The Big Picture
Sunlight on paper: Monumental exhibit showcases John Singer Sargent's watercolor paintings
John Singer Sargent achieved world renown in the late 19th century as a portrait painter, perhaps the greatest portrait painter of that era. But according to Museum of Fine Arts, Houston director Gary Tinterow, watercolors were his private work, “ to exercise his eye and to practice his hand,” and that private work would make him into “one of the greatest watercolorist who has ever lived.”
Sargent wanted those watercolors to remain private, but was later convinced to show his these paintings in two exhibitions in New York, one in 1909 the other in 1912. The entirety of the 1909 exhibition was purchased by the Brooklyn Museum. The watercolors in the 1912 show went to the Museum of Fine Arts, Boston.
“Houston private collectors have more works by Sargent than private collectors in any other city in America.”
Now a hundred years later the two collections have finally been brought together for one monumental exhibition, John Singer Sargent: The Watercolors, and the Museum of Fine Arts, Houston is the only other institution, alongside Brooklyn and Boston to present it.
Why Houston? Well, Tinterow believes it’s comes down to Houstonians’ affinity for Sargent.
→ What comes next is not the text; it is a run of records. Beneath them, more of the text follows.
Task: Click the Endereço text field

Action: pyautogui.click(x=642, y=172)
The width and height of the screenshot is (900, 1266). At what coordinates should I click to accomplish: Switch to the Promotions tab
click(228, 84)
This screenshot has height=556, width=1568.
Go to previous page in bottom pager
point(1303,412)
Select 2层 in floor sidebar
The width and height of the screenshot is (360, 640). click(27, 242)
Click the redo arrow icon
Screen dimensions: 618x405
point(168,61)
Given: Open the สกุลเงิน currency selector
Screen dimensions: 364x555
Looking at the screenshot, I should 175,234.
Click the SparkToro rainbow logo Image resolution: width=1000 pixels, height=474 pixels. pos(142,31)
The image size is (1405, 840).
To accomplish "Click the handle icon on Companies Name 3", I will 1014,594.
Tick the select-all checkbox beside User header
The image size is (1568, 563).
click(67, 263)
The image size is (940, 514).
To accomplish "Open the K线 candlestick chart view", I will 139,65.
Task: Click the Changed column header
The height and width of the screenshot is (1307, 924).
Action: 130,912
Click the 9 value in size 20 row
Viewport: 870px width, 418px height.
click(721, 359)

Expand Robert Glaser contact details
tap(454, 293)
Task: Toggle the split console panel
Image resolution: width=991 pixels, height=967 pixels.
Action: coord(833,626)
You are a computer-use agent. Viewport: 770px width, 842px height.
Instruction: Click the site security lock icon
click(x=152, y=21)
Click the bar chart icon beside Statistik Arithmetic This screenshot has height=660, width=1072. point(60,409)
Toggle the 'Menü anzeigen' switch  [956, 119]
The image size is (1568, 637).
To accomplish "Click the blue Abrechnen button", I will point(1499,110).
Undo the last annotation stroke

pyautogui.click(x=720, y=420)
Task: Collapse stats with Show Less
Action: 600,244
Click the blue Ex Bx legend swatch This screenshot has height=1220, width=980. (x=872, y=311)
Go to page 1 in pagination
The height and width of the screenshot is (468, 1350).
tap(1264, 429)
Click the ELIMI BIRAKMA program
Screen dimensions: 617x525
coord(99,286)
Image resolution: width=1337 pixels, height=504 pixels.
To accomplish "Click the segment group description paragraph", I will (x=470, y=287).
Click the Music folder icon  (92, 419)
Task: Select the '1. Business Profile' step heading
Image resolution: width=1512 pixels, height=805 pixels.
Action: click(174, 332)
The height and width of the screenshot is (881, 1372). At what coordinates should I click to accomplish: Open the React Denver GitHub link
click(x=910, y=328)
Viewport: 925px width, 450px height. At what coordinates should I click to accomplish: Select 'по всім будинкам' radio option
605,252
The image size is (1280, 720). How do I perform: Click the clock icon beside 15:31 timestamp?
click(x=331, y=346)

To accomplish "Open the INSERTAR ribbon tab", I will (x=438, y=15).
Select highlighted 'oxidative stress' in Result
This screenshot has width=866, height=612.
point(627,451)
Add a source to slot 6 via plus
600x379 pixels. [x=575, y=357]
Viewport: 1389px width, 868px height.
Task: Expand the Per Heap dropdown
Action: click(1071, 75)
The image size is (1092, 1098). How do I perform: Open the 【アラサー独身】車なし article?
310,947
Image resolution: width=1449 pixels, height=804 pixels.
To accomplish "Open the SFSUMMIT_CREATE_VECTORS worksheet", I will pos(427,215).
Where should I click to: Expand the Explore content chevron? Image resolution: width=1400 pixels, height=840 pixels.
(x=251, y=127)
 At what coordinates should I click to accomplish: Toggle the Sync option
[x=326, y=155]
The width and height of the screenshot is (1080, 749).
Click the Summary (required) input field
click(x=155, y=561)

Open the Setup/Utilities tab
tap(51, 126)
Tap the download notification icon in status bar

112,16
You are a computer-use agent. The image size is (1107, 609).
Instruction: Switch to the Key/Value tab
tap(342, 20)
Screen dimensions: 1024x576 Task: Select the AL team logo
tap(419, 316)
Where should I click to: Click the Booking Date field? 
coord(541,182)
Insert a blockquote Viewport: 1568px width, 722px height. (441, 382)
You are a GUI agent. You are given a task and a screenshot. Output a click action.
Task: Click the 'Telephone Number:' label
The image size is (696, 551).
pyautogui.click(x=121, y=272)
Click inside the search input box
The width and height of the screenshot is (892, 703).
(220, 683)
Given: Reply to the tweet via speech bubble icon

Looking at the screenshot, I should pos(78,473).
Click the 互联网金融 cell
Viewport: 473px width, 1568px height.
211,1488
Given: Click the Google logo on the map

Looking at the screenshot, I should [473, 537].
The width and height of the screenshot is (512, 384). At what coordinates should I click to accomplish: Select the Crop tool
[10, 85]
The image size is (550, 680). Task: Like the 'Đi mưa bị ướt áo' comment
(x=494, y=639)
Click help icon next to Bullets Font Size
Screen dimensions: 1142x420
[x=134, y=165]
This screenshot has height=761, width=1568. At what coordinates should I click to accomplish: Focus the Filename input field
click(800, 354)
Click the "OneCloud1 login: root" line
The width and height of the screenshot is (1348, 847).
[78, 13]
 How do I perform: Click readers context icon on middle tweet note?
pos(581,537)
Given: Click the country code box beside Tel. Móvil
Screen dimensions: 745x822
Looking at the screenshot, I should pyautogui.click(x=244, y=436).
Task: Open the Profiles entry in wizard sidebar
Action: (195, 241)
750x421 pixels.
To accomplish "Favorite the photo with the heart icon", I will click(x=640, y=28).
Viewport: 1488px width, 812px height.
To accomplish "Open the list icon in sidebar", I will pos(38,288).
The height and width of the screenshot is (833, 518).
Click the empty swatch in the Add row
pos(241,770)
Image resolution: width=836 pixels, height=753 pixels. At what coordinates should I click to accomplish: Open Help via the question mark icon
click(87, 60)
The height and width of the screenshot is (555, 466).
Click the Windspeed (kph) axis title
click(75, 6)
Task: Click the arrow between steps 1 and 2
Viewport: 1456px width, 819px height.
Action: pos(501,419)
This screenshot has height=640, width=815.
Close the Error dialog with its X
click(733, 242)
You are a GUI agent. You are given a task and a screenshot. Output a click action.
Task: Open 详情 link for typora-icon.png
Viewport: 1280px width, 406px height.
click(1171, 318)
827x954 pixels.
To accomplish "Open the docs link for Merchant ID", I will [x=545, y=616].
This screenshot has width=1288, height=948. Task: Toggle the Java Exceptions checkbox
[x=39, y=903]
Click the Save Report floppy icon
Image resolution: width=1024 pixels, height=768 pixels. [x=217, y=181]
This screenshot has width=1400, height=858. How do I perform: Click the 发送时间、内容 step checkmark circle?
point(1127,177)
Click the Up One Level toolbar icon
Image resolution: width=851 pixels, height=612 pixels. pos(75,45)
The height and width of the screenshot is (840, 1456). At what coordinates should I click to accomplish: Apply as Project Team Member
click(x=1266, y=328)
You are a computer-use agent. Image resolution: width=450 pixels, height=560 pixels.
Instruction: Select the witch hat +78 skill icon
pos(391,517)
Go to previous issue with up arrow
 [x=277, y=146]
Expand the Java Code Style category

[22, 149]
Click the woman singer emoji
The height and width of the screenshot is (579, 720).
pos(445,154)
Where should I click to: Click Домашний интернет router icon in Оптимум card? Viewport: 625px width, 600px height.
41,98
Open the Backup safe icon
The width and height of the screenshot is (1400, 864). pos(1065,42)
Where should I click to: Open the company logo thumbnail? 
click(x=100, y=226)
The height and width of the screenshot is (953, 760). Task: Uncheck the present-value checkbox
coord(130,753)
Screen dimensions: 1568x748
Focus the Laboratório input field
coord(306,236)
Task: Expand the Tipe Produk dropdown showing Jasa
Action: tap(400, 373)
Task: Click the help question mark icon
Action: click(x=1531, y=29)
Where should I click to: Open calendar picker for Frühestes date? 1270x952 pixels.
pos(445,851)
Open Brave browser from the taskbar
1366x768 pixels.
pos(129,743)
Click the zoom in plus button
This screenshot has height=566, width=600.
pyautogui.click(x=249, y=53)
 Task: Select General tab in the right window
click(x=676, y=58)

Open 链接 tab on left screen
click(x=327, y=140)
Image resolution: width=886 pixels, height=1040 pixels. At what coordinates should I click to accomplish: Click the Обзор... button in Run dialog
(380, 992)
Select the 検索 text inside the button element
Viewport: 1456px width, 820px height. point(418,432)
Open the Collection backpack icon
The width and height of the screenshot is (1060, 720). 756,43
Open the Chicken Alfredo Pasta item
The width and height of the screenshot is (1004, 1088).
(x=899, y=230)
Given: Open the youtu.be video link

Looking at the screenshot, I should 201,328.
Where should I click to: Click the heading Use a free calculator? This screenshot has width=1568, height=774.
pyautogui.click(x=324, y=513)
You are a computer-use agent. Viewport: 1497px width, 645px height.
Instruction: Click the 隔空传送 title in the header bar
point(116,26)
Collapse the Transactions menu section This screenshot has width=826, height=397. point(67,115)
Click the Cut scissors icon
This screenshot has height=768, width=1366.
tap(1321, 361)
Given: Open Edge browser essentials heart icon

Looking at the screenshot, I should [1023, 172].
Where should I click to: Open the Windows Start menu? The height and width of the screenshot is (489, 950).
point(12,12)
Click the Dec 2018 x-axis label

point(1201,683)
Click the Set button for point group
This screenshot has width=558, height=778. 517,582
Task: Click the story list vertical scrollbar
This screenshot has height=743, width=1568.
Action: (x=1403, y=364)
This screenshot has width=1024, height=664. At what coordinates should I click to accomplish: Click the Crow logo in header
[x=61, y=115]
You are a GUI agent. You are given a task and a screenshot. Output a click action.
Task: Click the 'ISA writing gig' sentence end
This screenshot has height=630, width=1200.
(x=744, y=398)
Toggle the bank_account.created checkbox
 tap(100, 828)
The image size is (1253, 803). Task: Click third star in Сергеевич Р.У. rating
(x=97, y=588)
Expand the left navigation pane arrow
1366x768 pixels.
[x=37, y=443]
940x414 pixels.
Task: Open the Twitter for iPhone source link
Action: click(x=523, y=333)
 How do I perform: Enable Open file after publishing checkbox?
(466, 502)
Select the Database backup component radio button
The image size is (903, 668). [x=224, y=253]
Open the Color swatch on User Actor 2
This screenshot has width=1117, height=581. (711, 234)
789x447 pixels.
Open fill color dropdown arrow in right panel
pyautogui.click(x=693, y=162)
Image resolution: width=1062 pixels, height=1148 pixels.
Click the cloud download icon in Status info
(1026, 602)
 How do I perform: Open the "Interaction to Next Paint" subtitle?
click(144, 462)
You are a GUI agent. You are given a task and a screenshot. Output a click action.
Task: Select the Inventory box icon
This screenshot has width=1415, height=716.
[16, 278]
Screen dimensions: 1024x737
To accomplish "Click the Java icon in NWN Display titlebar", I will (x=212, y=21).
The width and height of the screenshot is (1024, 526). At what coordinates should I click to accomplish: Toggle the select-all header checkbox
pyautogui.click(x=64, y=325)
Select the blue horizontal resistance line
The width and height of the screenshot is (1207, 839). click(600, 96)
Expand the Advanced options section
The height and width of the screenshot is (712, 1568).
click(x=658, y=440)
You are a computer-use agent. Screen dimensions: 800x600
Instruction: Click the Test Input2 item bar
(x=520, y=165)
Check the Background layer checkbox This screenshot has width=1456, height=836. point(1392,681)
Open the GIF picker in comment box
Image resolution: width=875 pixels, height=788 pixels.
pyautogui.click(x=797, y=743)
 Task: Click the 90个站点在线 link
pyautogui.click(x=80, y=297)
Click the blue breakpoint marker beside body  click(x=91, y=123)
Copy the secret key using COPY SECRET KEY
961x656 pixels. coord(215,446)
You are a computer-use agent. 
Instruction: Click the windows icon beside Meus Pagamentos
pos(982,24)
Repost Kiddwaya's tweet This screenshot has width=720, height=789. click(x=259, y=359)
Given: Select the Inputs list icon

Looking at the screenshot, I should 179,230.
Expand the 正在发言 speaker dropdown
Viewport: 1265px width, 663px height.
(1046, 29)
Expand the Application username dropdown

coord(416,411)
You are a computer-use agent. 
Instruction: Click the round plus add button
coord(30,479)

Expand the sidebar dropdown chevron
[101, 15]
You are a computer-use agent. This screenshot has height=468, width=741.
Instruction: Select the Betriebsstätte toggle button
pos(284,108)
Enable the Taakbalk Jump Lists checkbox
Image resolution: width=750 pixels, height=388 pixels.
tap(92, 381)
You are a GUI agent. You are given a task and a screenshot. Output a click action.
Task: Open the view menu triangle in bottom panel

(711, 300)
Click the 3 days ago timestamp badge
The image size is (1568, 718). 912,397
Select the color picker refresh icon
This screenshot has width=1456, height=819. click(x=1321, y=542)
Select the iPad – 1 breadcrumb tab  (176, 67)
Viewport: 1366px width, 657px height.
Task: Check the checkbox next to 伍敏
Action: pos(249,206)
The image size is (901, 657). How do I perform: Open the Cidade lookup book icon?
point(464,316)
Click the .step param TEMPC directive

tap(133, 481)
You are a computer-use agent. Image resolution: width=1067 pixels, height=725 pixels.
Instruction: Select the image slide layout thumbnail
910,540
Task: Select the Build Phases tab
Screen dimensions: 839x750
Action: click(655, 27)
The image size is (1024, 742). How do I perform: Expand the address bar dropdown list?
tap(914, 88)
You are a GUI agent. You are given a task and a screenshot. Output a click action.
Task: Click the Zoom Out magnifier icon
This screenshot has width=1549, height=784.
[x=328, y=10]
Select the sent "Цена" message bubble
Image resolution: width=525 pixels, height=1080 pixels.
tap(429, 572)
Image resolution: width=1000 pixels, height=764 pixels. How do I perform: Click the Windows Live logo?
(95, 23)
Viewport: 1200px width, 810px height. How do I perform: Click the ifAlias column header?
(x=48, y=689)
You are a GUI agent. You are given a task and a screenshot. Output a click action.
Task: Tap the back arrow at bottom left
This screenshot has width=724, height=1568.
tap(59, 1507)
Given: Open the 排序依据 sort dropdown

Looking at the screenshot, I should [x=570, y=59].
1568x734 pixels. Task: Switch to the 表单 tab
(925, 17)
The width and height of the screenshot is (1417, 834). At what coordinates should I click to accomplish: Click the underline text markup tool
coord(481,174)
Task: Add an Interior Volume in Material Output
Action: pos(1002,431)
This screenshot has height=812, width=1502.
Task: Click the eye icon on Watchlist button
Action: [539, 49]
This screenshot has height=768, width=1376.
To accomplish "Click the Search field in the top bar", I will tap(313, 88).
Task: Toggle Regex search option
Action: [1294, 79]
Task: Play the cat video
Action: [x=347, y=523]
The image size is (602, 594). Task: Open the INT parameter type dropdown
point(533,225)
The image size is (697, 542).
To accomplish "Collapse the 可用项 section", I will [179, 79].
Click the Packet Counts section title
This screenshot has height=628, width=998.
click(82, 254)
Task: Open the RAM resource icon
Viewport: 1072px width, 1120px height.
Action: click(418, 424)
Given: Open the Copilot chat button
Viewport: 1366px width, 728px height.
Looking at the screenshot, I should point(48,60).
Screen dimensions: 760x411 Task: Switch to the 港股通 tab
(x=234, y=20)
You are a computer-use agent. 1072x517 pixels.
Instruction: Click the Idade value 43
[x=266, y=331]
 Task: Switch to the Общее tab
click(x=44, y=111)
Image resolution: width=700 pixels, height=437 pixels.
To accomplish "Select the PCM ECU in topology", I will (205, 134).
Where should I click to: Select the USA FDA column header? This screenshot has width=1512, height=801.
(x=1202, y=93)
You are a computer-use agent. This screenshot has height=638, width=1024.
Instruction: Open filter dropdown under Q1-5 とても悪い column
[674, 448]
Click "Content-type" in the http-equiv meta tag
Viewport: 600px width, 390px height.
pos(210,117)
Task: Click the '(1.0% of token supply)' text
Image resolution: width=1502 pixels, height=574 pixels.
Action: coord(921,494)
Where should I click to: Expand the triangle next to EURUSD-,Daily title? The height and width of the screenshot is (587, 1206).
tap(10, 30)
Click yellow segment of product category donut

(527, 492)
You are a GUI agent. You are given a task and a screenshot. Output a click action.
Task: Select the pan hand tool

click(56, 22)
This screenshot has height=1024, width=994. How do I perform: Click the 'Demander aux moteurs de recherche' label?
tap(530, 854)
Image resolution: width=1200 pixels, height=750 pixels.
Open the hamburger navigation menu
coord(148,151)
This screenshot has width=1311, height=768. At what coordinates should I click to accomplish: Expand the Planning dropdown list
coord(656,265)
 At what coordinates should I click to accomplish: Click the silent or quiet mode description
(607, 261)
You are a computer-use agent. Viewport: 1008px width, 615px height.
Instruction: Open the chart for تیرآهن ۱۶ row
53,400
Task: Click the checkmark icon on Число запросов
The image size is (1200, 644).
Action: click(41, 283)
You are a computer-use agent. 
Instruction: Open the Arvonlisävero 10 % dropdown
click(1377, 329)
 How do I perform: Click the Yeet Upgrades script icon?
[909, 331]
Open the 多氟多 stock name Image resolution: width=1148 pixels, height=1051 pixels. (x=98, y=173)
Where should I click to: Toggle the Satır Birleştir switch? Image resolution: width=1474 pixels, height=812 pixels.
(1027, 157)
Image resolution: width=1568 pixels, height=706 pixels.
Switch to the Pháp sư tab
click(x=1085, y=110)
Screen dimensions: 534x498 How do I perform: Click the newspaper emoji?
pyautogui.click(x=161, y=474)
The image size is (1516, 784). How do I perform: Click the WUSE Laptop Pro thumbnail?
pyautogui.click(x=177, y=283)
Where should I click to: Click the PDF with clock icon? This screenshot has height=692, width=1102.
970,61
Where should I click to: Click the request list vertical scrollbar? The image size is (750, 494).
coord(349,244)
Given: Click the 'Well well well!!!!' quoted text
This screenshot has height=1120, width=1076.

“There’s a reason why our colleagues in Boston and Brooklyn proposed that this exhibition should come to Houston — they could have sent it anywhere they wanted — and that’s because they recognized that Houston has a long history of appreciating Sargent’s work,” explained Tinterow, also noting “Houston private collectors have more works by Sargent than private collectors in any other city in America.”
Mastery of water and paint
The exhibition of over 90 watercolors and a few select oils has been organized around themes and motifs that Sargent came back to again and again throughout this period. Viewers of the exhibition may find themselves wandering through galleries filled with Italian gardens, Venetian waterways, reclining figures, and Alpine summer landscapes without ever noticing which museum owns which painting. Instead, the focus will perhaps always stay on Sargent’s mastery of water and paint to recreate sunlight on paper.
There are two exceptions to the mixed organization of the exhibition. The second gallery is filled with paintings from Brooklyn’s collection which Sargent painted of the Bedouin people during his time in the Ottoman Levant, which at the time encompassed Jerusalem, Beirut and Syria. It might be at touch ironic that Brooklyn should have purchased these paints as Sargent’s trip the region was to do research for the commissioned large mural cycle Triumph of Religion for the Boston Public Library.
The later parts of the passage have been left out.